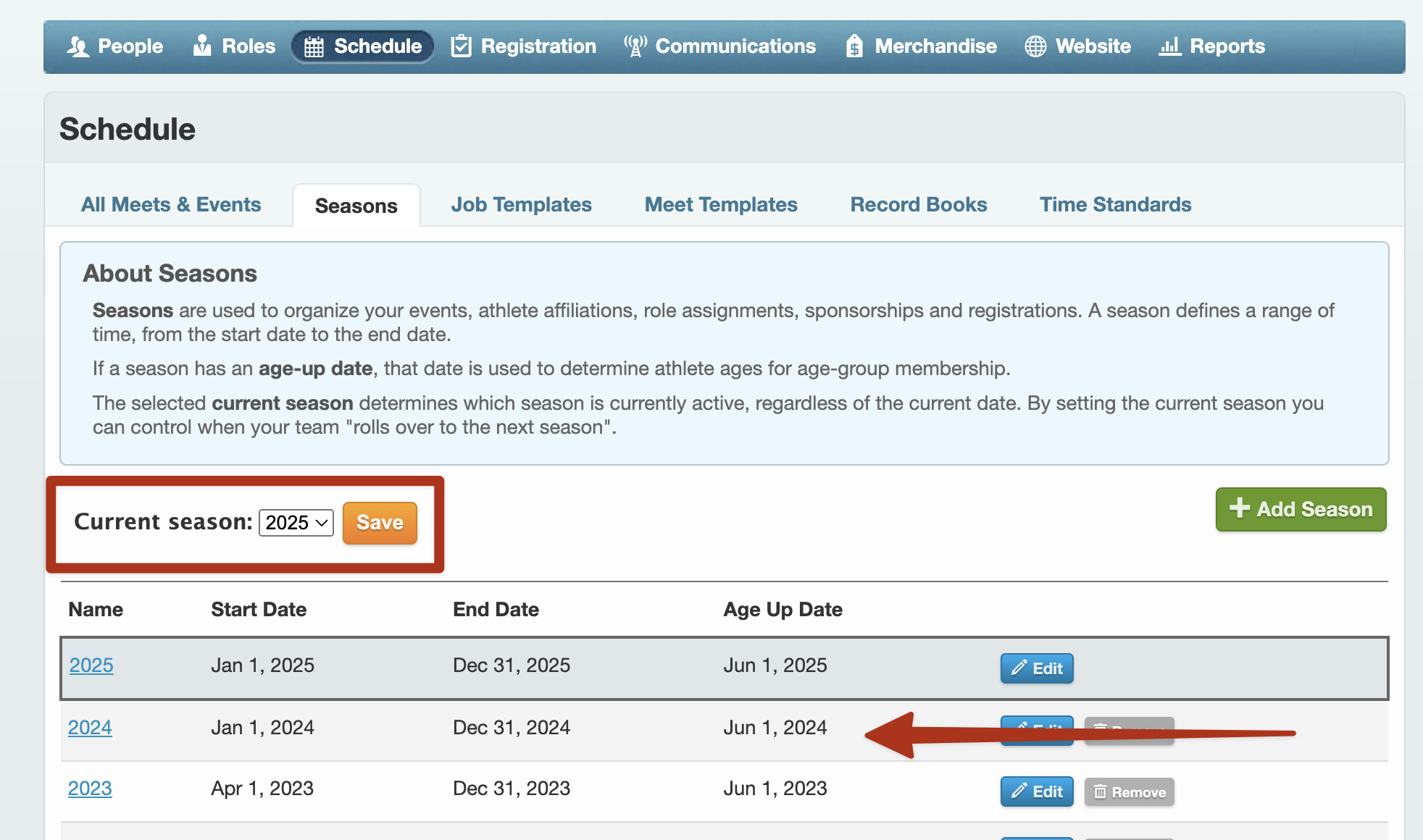Open the 2023 season link
This screenshot has height=840, width=1423.
(90, 789)
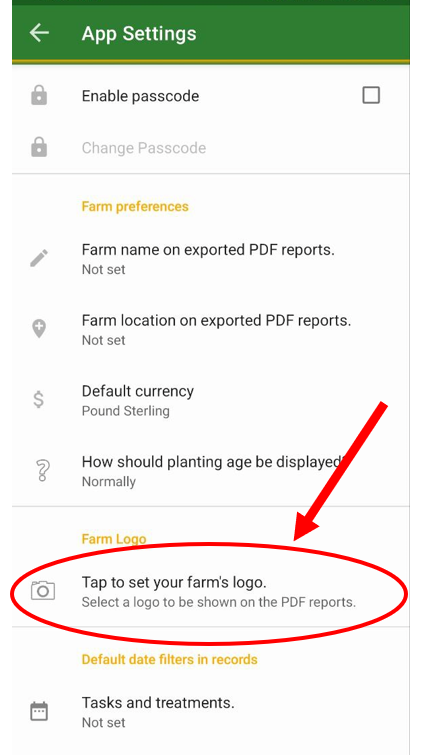Screen dimensions: 424x755
Task: Set farm location on exported PDF reports
Action: pyautogui.click(x=211, y=329)
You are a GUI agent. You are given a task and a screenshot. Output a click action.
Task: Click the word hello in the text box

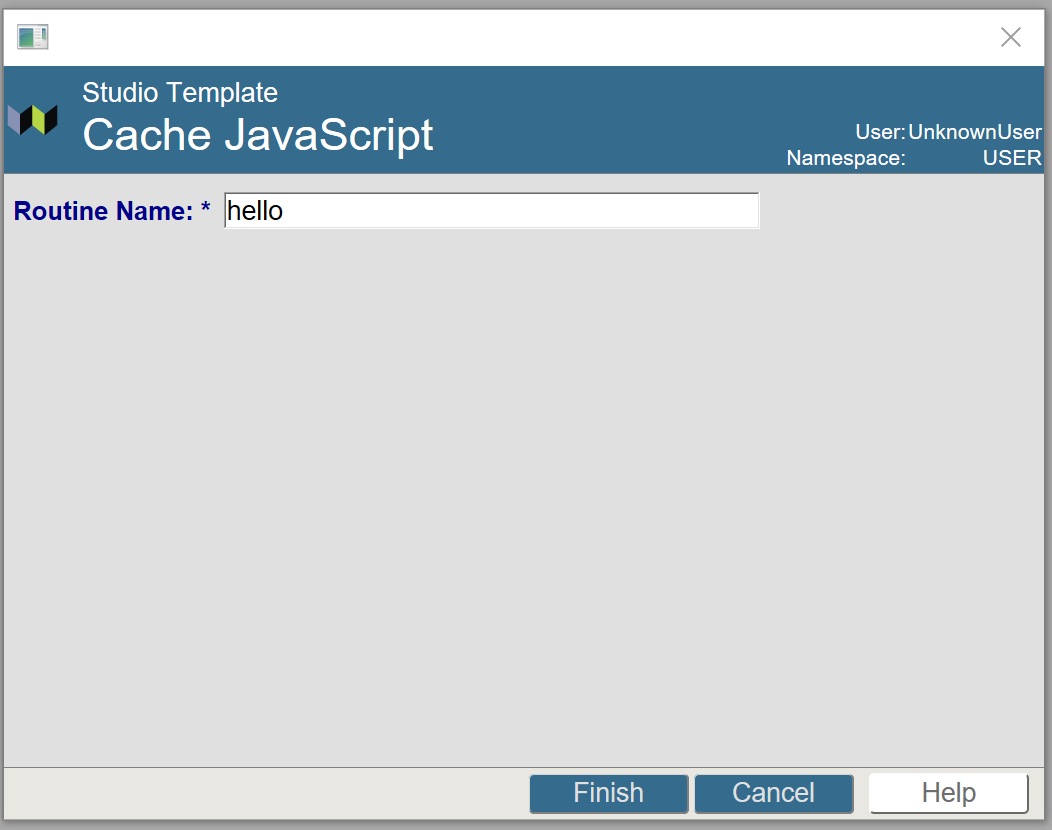(x=255, y=211)
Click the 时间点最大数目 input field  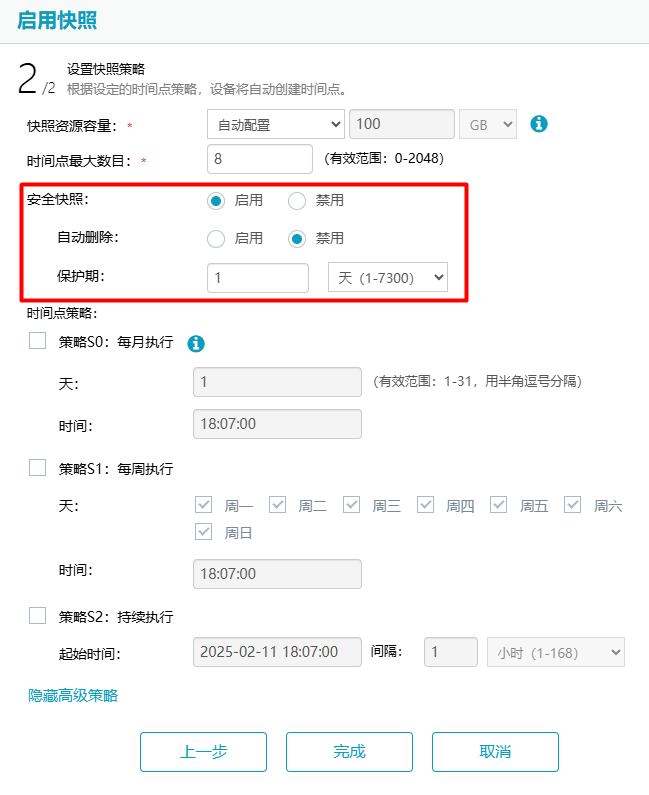click(x=260, y=159)
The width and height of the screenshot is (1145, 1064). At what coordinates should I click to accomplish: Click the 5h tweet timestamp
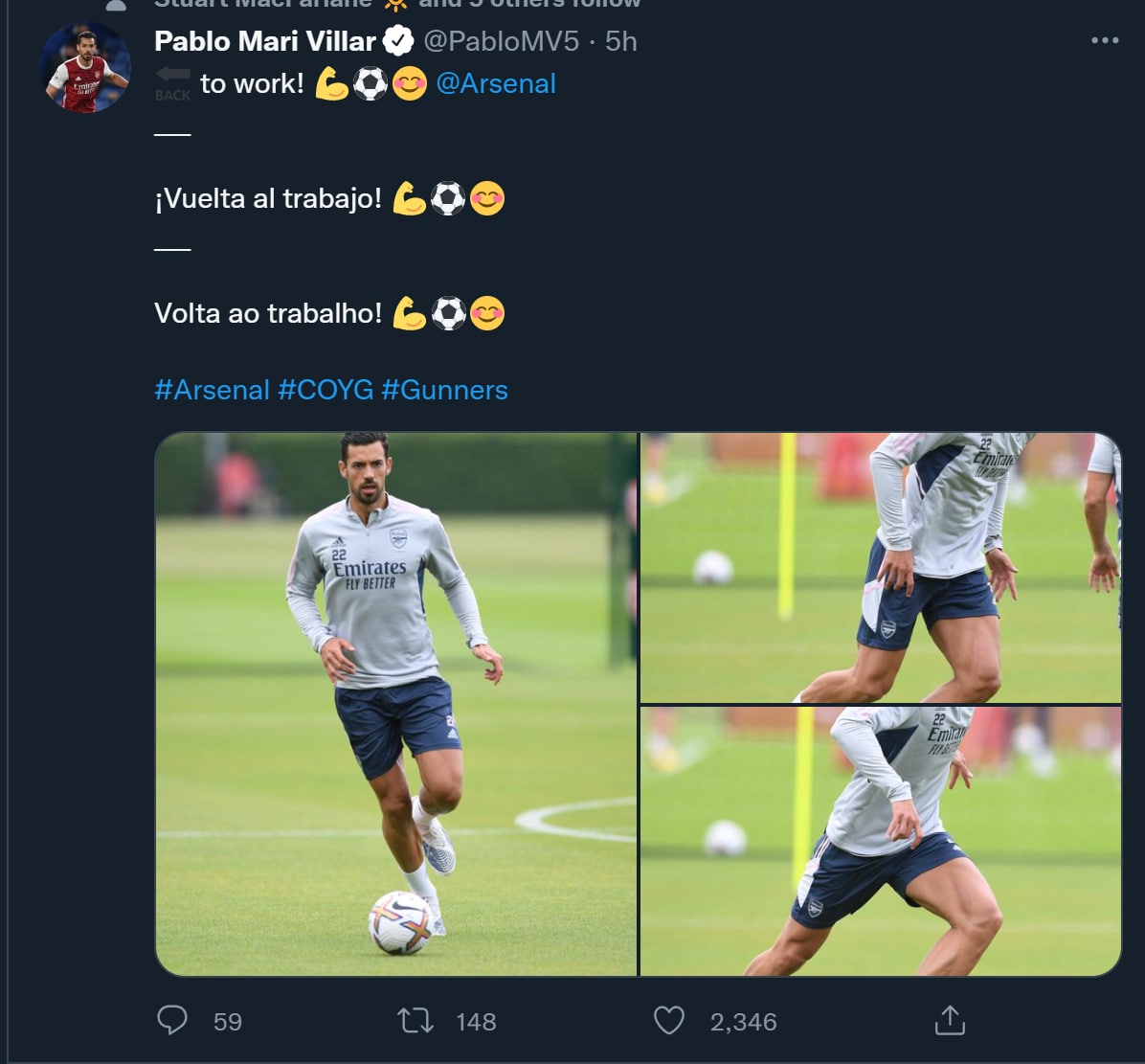pyautogui.click(x=621, y=41)
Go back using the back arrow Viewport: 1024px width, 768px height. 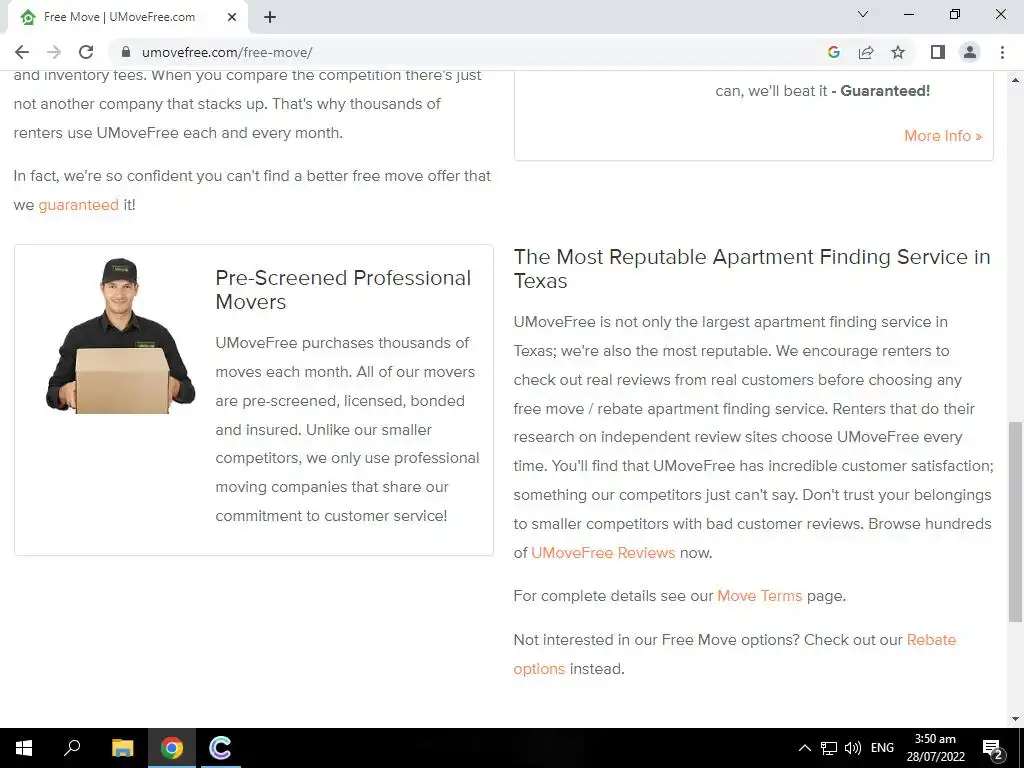[x=22, y=52]
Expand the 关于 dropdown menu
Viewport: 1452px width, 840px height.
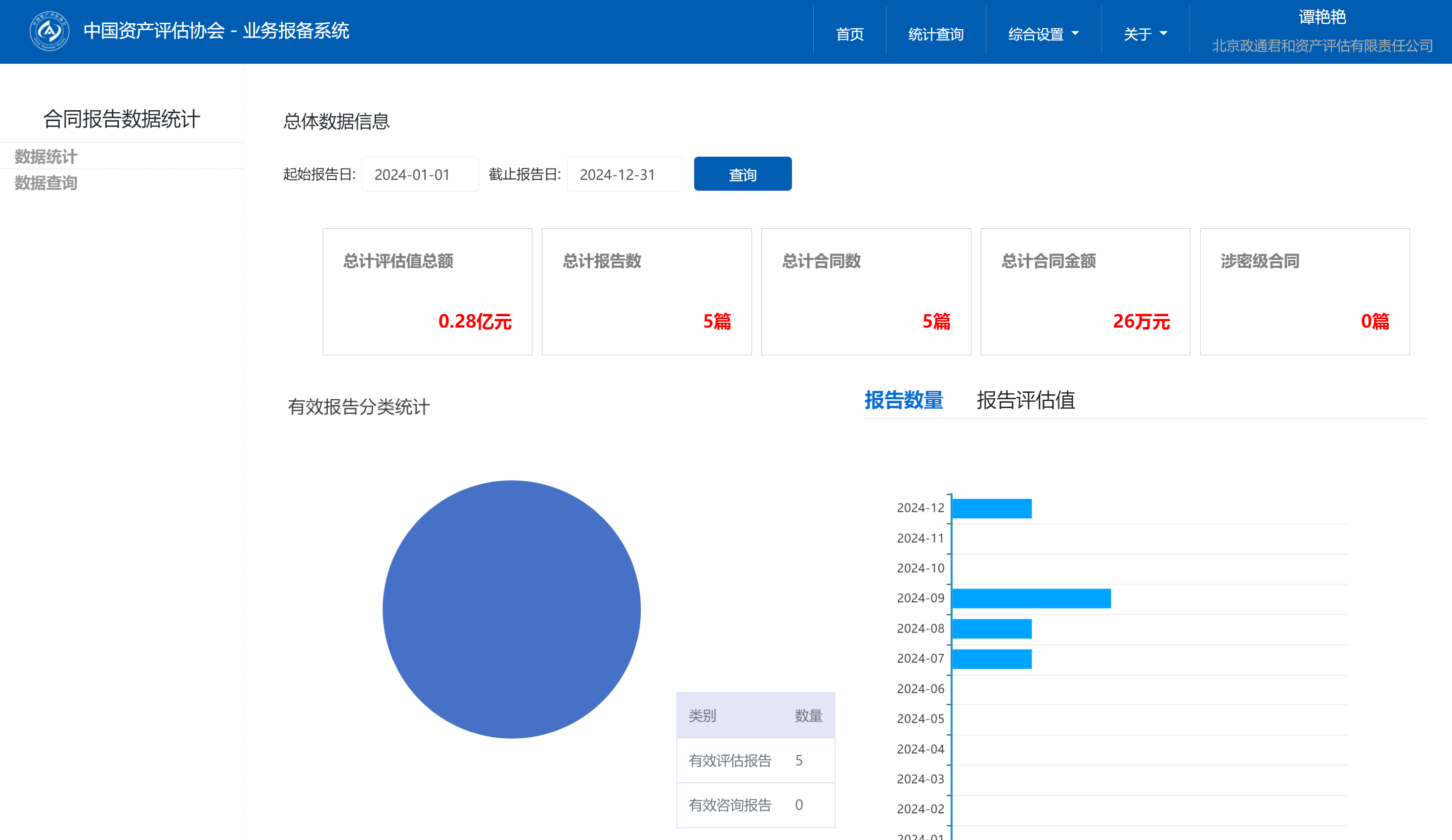1145,35
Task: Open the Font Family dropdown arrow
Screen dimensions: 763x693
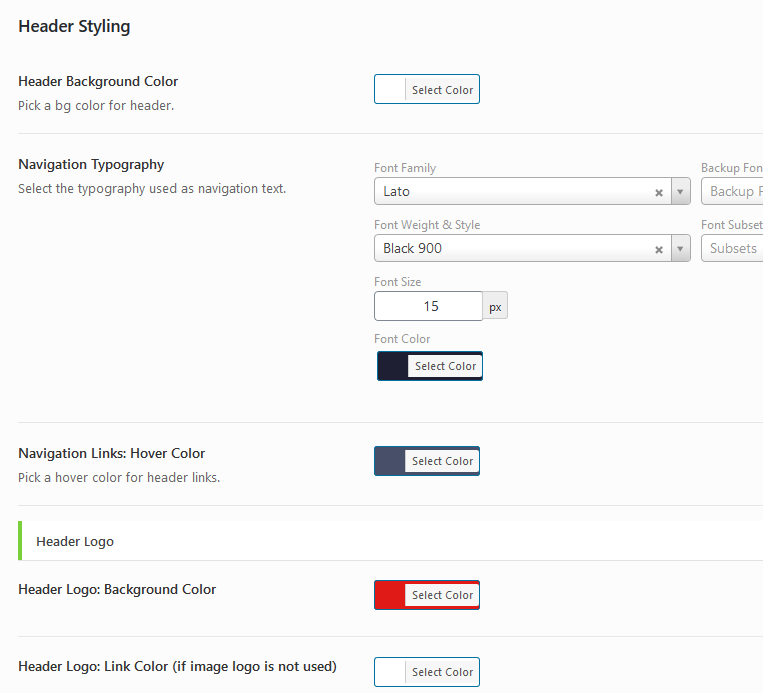Action: tap(680, 192)

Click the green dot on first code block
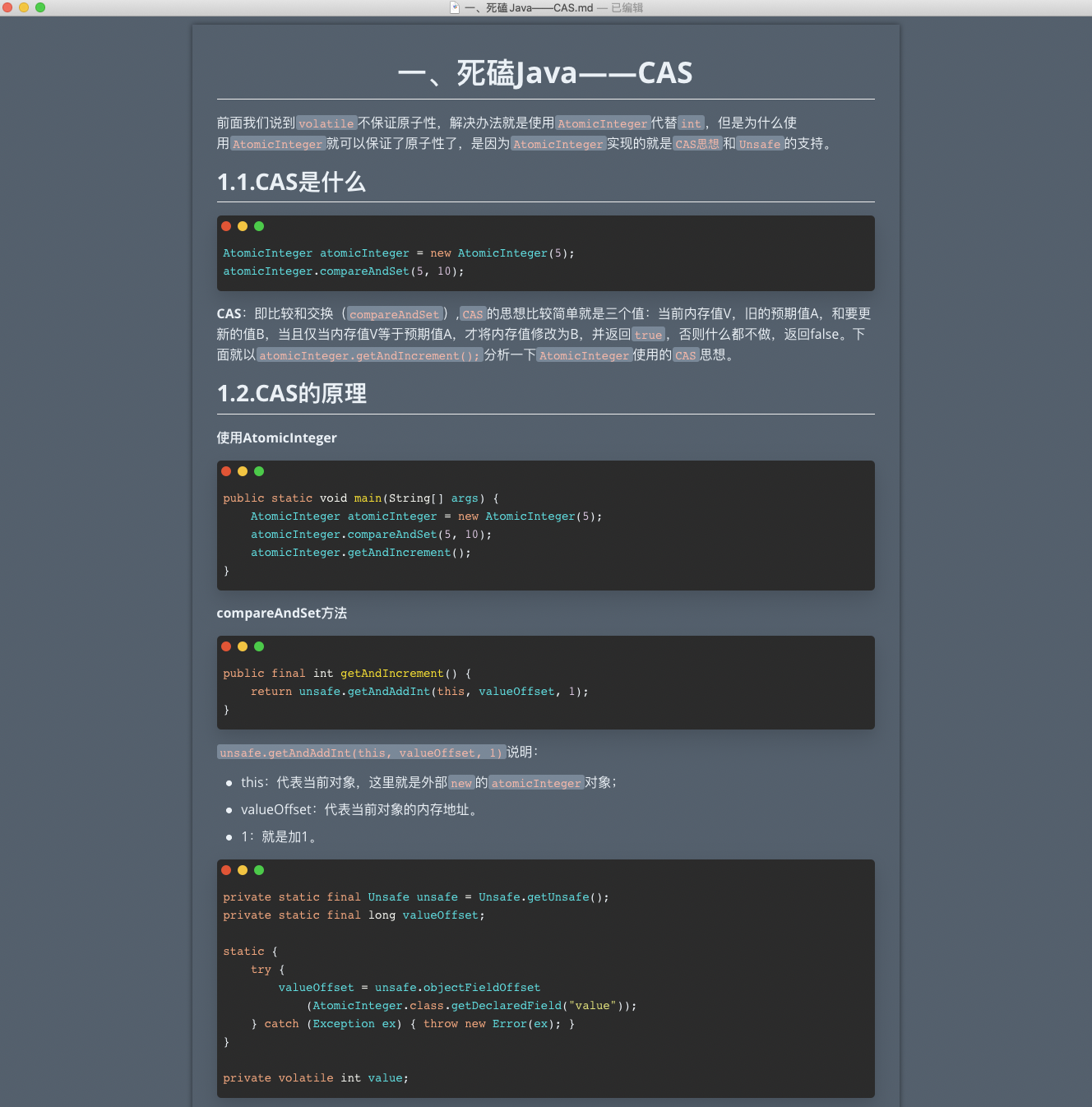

--------------------

Given request: Pick out every line above that contains the word "dropdown", treating uppercase and lowercase letters as different.

Complete output:
Expand the 关于 dropdown menu
Task: Open the Font Family dropdown arrow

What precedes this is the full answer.